- What the task asks: Return the following from the records below: each line, word for word, starting with the line that contains "This screenshot has width=816, height=638." and going on through the line that contains "Viewport: 1441px width, 726px height.", with nothing outside that range.

=-=-=-=-=

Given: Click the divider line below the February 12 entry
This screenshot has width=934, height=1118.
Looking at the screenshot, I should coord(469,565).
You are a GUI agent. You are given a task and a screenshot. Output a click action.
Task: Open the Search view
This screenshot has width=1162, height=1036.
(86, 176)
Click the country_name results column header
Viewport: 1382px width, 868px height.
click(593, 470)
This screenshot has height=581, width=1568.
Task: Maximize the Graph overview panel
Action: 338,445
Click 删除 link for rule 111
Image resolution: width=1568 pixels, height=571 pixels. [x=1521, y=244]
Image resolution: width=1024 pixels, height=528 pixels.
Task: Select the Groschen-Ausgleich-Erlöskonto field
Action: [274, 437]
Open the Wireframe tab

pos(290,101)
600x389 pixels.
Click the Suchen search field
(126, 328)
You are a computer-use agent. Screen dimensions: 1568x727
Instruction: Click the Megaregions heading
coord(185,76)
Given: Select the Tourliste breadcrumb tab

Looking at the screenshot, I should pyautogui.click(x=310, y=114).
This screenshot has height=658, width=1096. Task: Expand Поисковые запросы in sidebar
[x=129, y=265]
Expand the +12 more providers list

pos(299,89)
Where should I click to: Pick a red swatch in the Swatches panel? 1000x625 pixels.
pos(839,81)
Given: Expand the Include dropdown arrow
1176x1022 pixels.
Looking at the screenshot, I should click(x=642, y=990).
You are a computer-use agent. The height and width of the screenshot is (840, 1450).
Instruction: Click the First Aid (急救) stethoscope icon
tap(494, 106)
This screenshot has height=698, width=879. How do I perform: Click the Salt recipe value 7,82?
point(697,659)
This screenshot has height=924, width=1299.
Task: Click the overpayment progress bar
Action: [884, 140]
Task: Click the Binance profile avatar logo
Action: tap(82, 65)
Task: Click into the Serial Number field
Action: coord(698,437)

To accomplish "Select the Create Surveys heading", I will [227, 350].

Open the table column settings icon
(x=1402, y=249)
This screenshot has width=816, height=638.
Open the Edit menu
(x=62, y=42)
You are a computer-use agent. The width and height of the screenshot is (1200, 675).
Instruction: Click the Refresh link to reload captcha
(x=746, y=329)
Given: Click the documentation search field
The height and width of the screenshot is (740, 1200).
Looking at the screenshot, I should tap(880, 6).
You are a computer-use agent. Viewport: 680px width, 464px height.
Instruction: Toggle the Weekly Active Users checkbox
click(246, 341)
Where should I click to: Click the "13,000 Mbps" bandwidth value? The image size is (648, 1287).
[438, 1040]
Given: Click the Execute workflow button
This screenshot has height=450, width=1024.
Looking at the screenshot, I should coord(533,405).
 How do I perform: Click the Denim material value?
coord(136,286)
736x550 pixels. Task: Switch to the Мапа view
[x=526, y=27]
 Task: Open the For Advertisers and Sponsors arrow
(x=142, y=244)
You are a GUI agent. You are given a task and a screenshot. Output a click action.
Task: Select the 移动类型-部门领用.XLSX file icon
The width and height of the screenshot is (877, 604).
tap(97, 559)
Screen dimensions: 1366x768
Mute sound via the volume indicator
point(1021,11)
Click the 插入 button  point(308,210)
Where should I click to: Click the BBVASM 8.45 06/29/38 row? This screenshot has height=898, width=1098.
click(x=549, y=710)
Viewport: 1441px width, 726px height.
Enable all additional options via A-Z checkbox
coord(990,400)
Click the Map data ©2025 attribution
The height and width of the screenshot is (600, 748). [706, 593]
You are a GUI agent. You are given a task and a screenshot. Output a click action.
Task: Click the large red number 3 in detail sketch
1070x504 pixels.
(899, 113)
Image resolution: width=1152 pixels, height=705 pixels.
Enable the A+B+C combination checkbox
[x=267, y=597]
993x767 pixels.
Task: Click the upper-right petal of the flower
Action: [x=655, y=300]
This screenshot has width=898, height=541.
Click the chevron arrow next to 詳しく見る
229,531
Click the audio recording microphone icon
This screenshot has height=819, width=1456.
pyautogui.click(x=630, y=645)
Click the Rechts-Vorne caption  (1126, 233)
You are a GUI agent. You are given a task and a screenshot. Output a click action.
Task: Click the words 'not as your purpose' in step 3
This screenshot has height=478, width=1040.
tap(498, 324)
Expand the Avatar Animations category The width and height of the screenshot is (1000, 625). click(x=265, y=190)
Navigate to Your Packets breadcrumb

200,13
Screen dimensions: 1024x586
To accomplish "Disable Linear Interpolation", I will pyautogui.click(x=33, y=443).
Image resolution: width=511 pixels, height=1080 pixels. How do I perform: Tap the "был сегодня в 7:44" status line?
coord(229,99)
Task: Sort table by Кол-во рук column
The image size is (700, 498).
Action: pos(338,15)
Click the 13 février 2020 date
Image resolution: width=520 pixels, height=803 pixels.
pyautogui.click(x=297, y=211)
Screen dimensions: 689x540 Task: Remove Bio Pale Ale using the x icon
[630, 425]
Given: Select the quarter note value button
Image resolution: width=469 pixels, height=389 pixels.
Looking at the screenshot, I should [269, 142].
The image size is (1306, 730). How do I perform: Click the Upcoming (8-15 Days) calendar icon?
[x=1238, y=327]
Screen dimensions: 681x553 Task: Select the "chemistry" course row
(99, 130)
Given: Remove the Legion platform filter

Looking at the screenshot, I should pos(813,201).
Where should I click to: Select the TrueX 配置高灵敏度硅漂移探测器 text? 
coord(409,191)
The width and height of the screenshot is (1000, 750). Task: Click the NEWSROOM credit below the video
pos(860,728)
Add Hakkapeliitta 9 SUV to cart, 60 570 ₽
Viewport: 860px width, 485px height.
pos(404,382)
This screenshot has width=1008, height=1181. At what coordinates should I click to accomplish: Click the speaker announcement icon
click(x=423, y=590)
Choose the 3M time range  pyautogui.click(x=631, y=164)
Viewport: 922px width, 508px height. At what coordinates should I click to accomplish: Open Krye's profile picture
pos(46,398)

=-=-=-=-=

- Written reply:
This screenshot has width=816, height=638.
Open the Edit menu
(x=62, y=42)
You are a computer-use agent. The width and height of the screenshot is (1200, 675).
Instruction: Click the Refresh link to reload captcha
(x=746, y=329)
Given: Click the documentation search field
The height and width of the screenshot is (740, 1200).
Looking at the screenshot, I should tap(880, 6).
You are a computer-use agent. Viewport: 680px width, 464px height.
Instruction: Toggle the Weekly Active Users checkbox
click(246, 341)
Where should I click to: Click the "13,000 Mbps" bandwidth value? The image size is (648, 1287).
[438, 1040]
Given: Click the Execute workflow button
This screenshot has height=450, width=1024.
Looking at the screenshot, I should coord(533,405).
 How do I perform: Click the Denim material value?
coord(136,286)
736x550 pixels. Task: Switch to the Мапа view
[x=526, y=27]
 Task: Open the For Advertisers and Sponsors arrow
(x=142, y=244)
You are a GUI agent. You are given a task and a screenshot. Output a click action.
Task: Select the 移动类型-部门领用.XLSX file icon
The width and height of the screenshot is (877, 604).
tap(97, 559)
Screen dimensions: 1366x768
Mute sound via the volume indicator
point(1021,11)
Click the 插入 button  point(308,210)
Where should I click to: Click the BBVASM 8.45 06/29/38 row? This screenshot has height=898, width=1098.
click(x=549, y=710)
Viewport: 1441px width, 726px height.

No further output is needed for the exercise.